Fig. 2: DVL1 associates with transcription factor ETS1.

a Locus overlap analysis (LOLA) was utilized to test the overlap sets of genomic regions in our DVL1 ChIP-seq data and transcription factor profile matrices, to identify possible DVL1-transcription factor binding partners at the promoter regions. The LOLA scatterplot visualizes data on 3 metrics (p-value, odds ratio, and raw number of overlapping regions) to assess overlap. Each query-to-database set interaction is a point. The axes measure the P-value and odds ratio of each comparison, and points in the upper-right region of the plot are the best hits for all 3 metrics. b Top 10 LOLA comparisons of DVL1 ChIPseq (n  =  3 biological replicates, log2FC  >  1 or < − 1, padj < 0.05, peak identification and statistical analysis were performed using MACS2). maxRnk is the aggregate score that shares strengths of each of the individual statistics: rnkPV (p-value rank), rnkOR (odds ratio rank), rnkSUP (support rank), Top, western blot of top two predicted TFs GATA2 and ETS1 in MDA-MB-231 and HEK239T-Rex, Bottom.
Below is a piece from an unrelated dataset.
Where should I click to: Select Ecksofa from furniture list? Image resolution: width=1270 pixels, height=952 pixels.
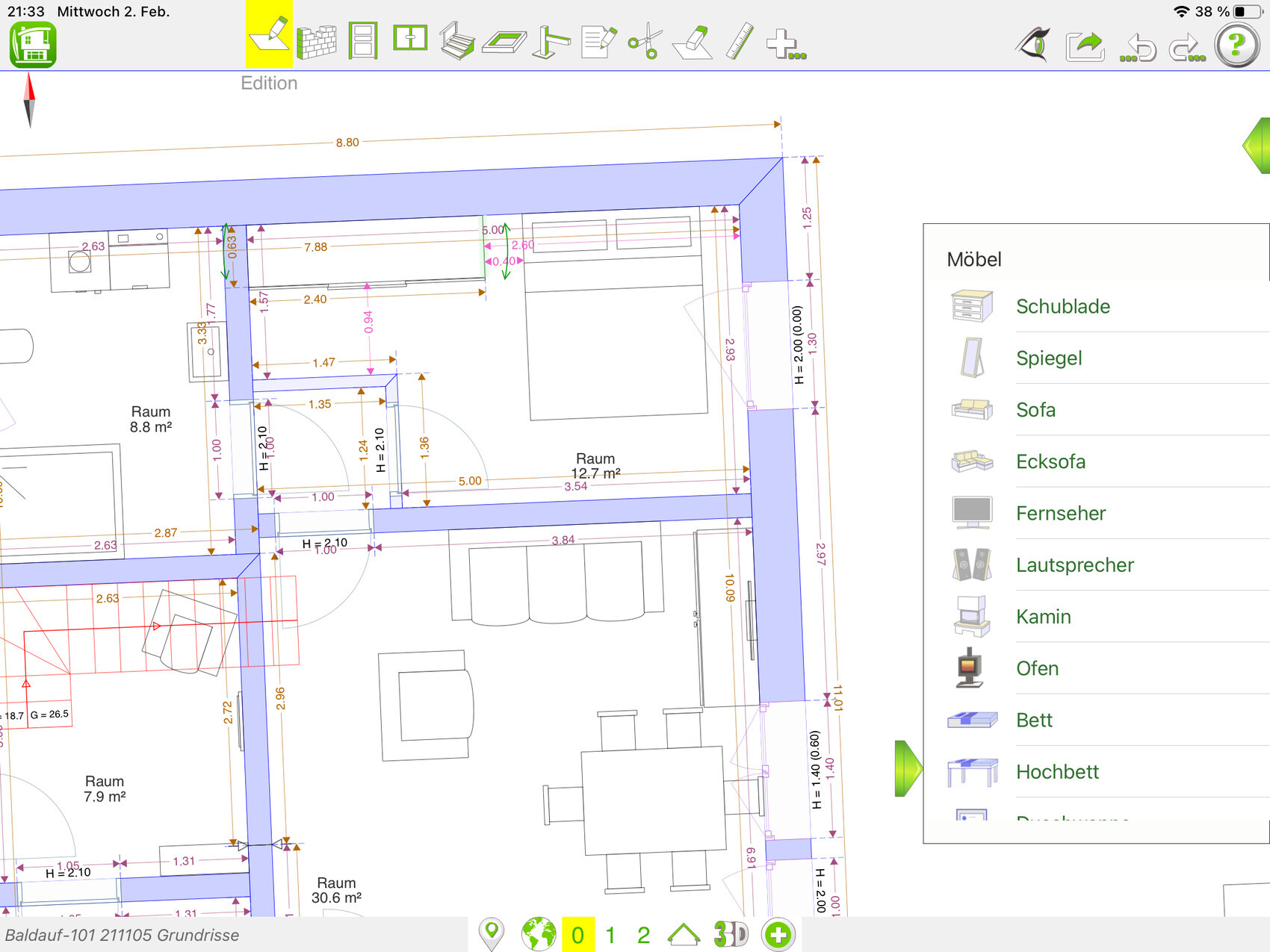(1050, 461)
Representative blots shown (three biological replicates); GAPDH was the loading control. c Western blotting of DVL1 and ETS1 in whole cell extract (WCE), cytoplasmic fraction (cyto), and nuclear fraction (nuc) in MDA-MB-231 and HEK293TREx-DVL-TKO. Representative blots shown (three biological replicates); Presence or absence of GAPDH was the loading control for whole cell extract (present), cytosolic fraction (present), and nuclear fraction (absent). Lamin was used as a secondary loading control for the nuclear extract. d Co-Immunoprecipitation for HA-DVL1 and ETS1, and probe for their respective partner in the cytoplasmic and nuclear fractions. Representative blots shown (three biological replicates); IgG heavy chain was the loading control for IP. e ChIP and ChIP/re-ChIP (n  =  3 biological replicates (3 technical replicates each), mean ± SD, two-way, ANOVA followed by Dunnett’s multiple comparison test was used to test significance) for HA-DVL1 and ETS1 in the same genomic region in MDA-MB-231 and HEK293TREx cells in genes identified in ChIP-Seq and are known to be regulated by ETS1. Source data are provided as the Source Data file.